# Page excerpt
The combination of Exchange Server and Outlook calendaring features provides you with powerful resource- scheduling tools. If you have an Exchange environment in which all the email clients are Outlook 2000 or later, you can implement a feature that Microsoft calls direct booking. In this overview of the technology, I explain how to set up direct booking, give you a few caveats to consider as you use the feature, and provide some tips for making it more user-friendly.
Direct Booking a Resource
Before Exchange and Outlook tools became available, if you needed to use a resource, such as a conference room or audiovisual equipment, you would contact a person, who would check a schedule and tell you whether the resource was available. The direct-booking mechanism eliminates the need to contact another person to check a resource's availability and reserve a time slot in a resource's schedule; direct booking schedules an appointment directly into the Outlook Calendar.
Beginning with Outlook 97, you could do a rudimentary form of direct booking by configuring a delegate client for the resource mailbox to always accept meeting requests. Because the Outlook client processes incoming calendar requests for resources the same way it processes incoming meeting requests, you needed to leave the client logged on and running for resource and conflict checking. With the release of Outlook 2000, Microsoft enhanced Outlook's ability to perform these booking tasks. You no longer need to leave an Outlook client running, and no server-side scripting is required. The Outlook client of the person organizing the meeting performs all the necessary tasks, such as conflict checking and placing the reservation on the resource calendar. To implement direct booking, you need Outlook 2000 or later and a properly configured mailbox on an Exchange 2000 Server or Exchange Server 5.5 server.
Resource Setup in 3 Steps
The first step in setting up a resource you want people to be able to schedule (e.g., the sample resource called Main Conference Room I use throughout this article) is to create a mailbox to hold the resource calendar. Other than granting yourself the rights to access the mailbox as a user, you don't have to configure any special settings on the server. Note that in an Exchange 5.5 environment, you can assign the Main Conference Room mailbox to an existing Windows NT account. However, if you use Exchange 2000, you need to create a new Windows 2000 account and assign the mailbox to that account.
Second, create an Outlook profile to access the Main Conference Room mailbox and use that profile to open Outlook. Right-click the Calendar folder, click Properties, then select the Permissions tab. You can either change the role for the default user or add a distribution list (DL) of the users who need permission to reserve the resource. (In Exchange 2000, you'll need to use a security group.) Adding a DL is usually preferable to modifying the default permissions because a DL gives you better control over who can use the resource. As Figure 1 shows, I added a DL called mcr-users and assigned it the role of Author. Granting Author permissions lets members of the DL book the resource and modify their reservations but prevents them from modifying a reservation that someone else has made. After you set the role to Author, close the Properties dialog box by clicking OK.

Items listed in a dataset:
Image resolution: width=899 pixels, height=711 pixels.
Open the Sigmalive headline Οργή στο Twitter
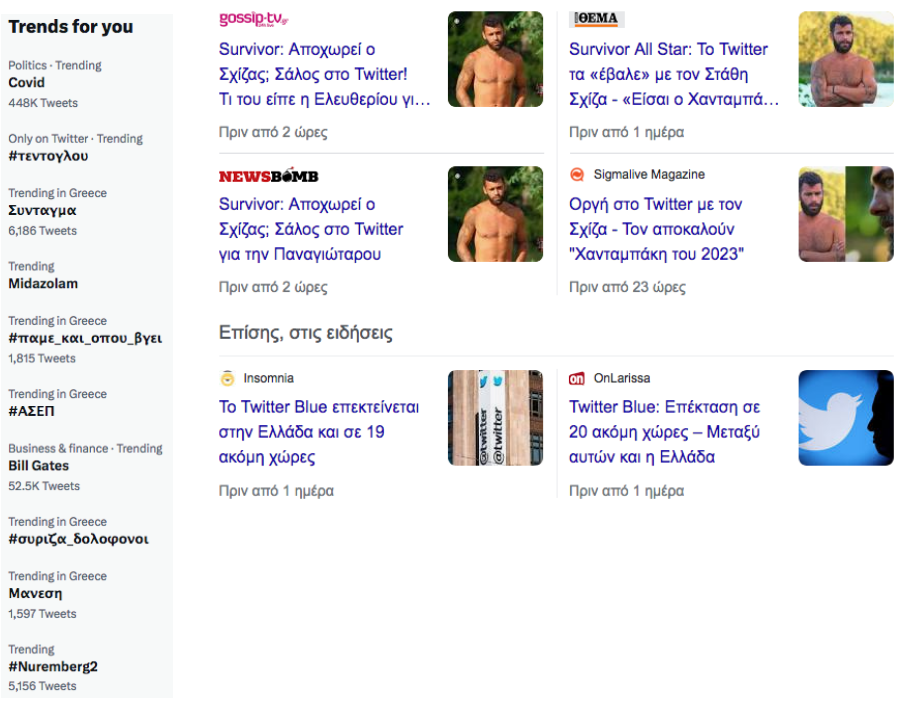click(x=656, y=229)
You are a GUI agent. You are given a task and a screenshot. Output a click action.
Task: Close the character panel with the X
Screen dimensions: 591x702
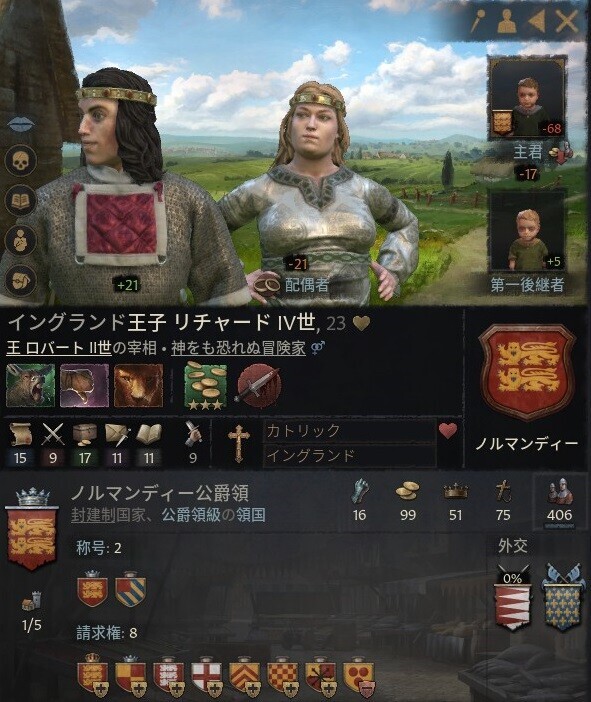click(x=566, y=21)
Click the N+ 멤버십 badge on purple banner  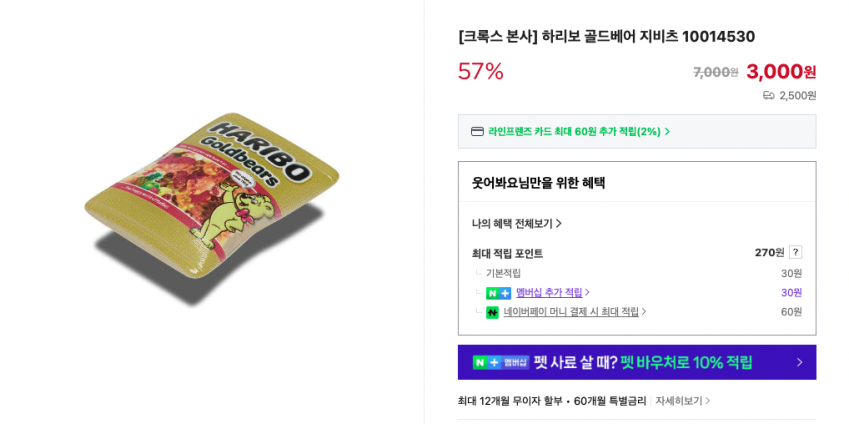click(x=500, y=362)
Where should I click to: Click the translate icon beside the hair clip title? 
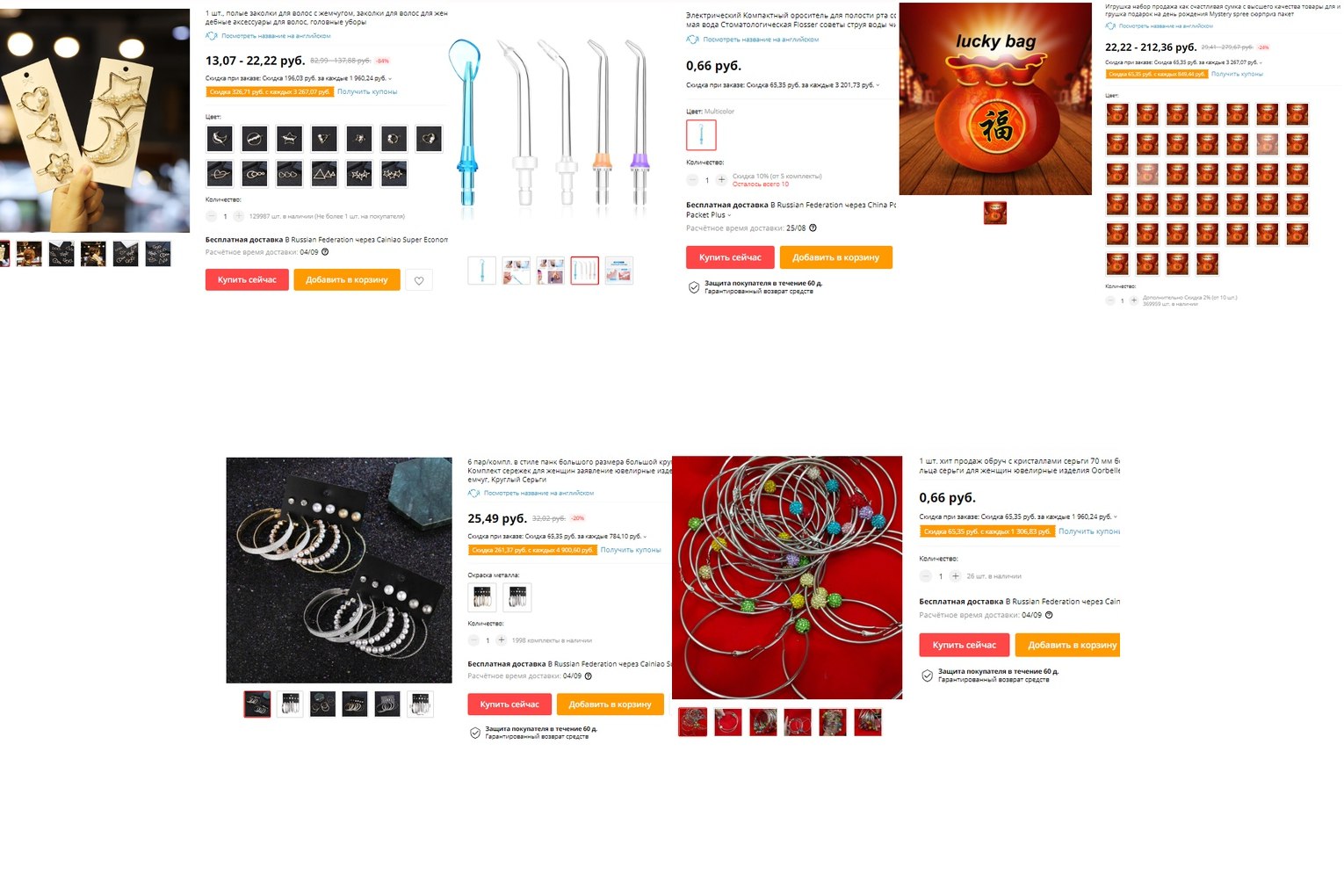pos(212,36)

# Requirement
From the article on Exchange direct booking above, reproduce word for word the passage that begins with the words "Resource Setup in" and stops after the words "to that account.".

# Response
Resource Setup in 3 Steps
The first step in setting up a resource you want people to be able to schedule (e.g., the sample resource called Main Conference Room I use throughout this article) is to create a mailbox to hold the resource calendar. Other than granting yourself the rights to access the mailbox as a user, you don't have to configure any special settings on the server. Note that in an Exchange 5.5 environment, you can assign the Main Conference Room mailbox to an existing Windows NT account. However, if you use Exchange 2000, you need to create a new Windows 2000 account and assign the mailbox to that account.